Building the Right Wall – For All
Earth is fickle. Its plates shift, breaking old alliances and forging new ones. Sometimes they quiver so much they form quakes, tsunami-ing lives and lifestyles. Its politics are much the same, only swifter. Power changes hands and definitions faster than ever, though not a lot of it count as progress. Its people must thus keep shifting, along with but also against these shifts, to find their newest right place on Earth.
SmartCasualSG is a little world in itself, about to see its first seismic shift. It emerges from the cracks and patches that have come before, the most recent of which are Putting Myself in Digital Shoes and Elevating Public Discourse. Yet unlike Earth, the looming changes are not decisions of a whimsical kind. They are practical responses to social habits, the reward of a clearer and less prejudiced mind.
I wasn’t prejudiced against a particular race, language, or religion. Rather, I was prejudiced by my personality, by being someone who views knowledge as practical in itself. I was prejudiced by my attention, too introverted to empathize with others’ difficulties. I was prejudiced by my education, informing the mistaken effort to mix every bit of theory and finding with personal experience, to show the merits of viewing all reality as subjective.
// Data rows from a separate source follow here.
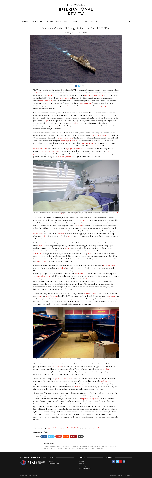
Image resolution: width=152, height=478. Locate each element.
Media (57, 21)
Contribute (94, 21)
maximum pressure (64, 156)
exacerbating (79, 273)
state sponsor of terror (65, 138)
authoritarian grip (91, 279)
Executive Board (54, 463)
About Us (66, 21)
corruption (84, 220)
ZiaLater (88, 360)
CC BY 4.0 (90, 214)
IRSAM (85, 21)
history (55, 126)
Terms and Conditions (84, 468)
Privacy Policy (82, 466)
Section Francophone (37, 21)
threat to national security (51, 151)
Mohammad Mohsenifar (74, 214)
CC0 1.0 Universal (102, 360)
I was prejudiced by the places I stood; the vantage points I took.Another Vantage Point
The necessary question is: What can you, the readers, accept? What does the modern life allow you to accept? It doesn’t take much imagination to answer this. No matter which stage of life you are in, you must be busy with work: Either 44 hours of office work or 50 recommended hours of study in university or earlier, per week. You must also be busy with relief: Smartphones let you escape constantly to your favourite feeds on Facebook, Instagram, or YouTube.
The difficult part is, how can I promote contemplation in an age of consumption? My first instinct was to be an example. But that can only work after I have acquired a loyal audience, proof of a strength of personality. To convince the unconvinced, I must reach into others more often, on their terms. Thus, SmartCasualSG will soon debut a broad range of shorter ‘Aside’ posts, remarking on:
“Rules”: Norms and Practices
“Theories”: Generalized Explanations
“Findings”: Research Claims
Streetscope: Daily Observations
Web of Knowledge
These herald a more elemental approach, one which also transforms my approach to longer posts. As explanations can be exported into direct Asides, longer expositions can now be even more reflective, while being less susceptible to blind spots and slipshod discussions. These expositions will mostly revolve around either personal experiences or social initiatives, because the worthy end to all the thinking is Action – even if it’s just your own.
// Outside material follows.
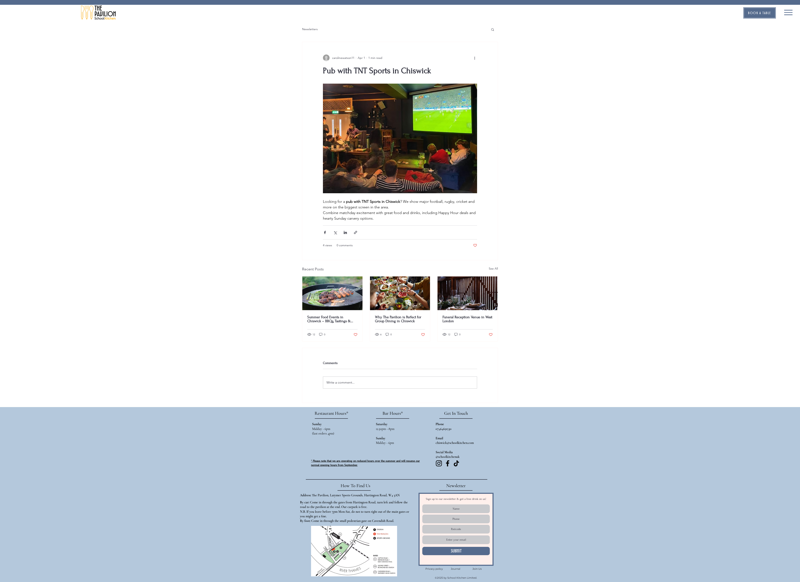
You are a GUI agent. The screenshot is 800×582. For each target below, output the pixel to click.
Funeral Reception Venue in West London (467, 319)
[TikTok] (456, 463)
Additionally, I will step back from writing Book Reviews. Rather than compress book contents, I hope to stretch interesting ideas within. To further your exploration, I will add a Goodreads widget, from which you can access full reviews to these books from other readers. These changes commonly tap into the power of hyperlinks, a resource I ought to embrace on a digital platform.More than ever, I know that we are constrained by life’s obligations – even me. I admit that this evolution is in part driven by the need for sustainability, with an impending working life. Yet I don’t see these Asides as a lesser compromise. Instead, I consider it the third alternative – better. And I realize, yes, I have come full circle. Yes, I have returned to the fundamental premise of my blog. I have arrived, at a new starting point.
Building Walls Together
As the ground quakes, the tide of modernity soars. All along I’ve been building my own column of wall, alone. But 2ft wide is space only enough for me, and not very effective. To protect ourselves from the tsunamis, we need to work together. What I can do is to point you in the direction of rocks, and show you my approach to carving. What you can do is to find these rocks, pick them up, and carve them your way.
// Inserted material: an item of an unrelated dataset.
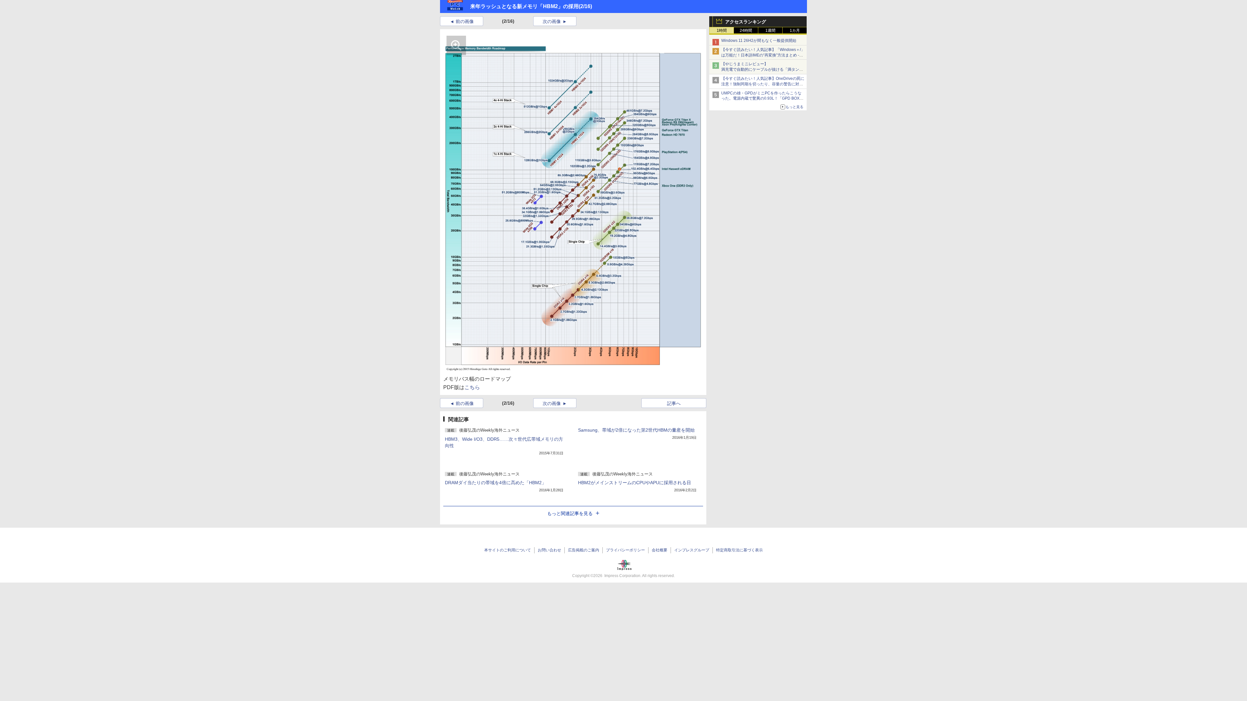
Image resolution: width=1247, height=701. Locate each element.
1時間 (722, 30)
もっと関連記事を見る (570, 513)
When we feel at risk, with increasing regularity, it is only sensible to save ourselves or our kins first. Thus we build small enclosed domes, sheltering only those we care about most. But this is an inefficient and stop-gap measure that leaves certain groups very vulnerable. I contend that the best defence is to build a collective wall; one of solidarity, not exclusion.Disagreements are fine, but only when we are all allowed to stand on the same side of the wall. Only then can each of us be responsibly free: to travel without constant fear, to interact without instant anger, and essentially, to keep finding that right fit for life’s fickle functions. Earth restores its calm, most of the time, and we should learn to, too – together.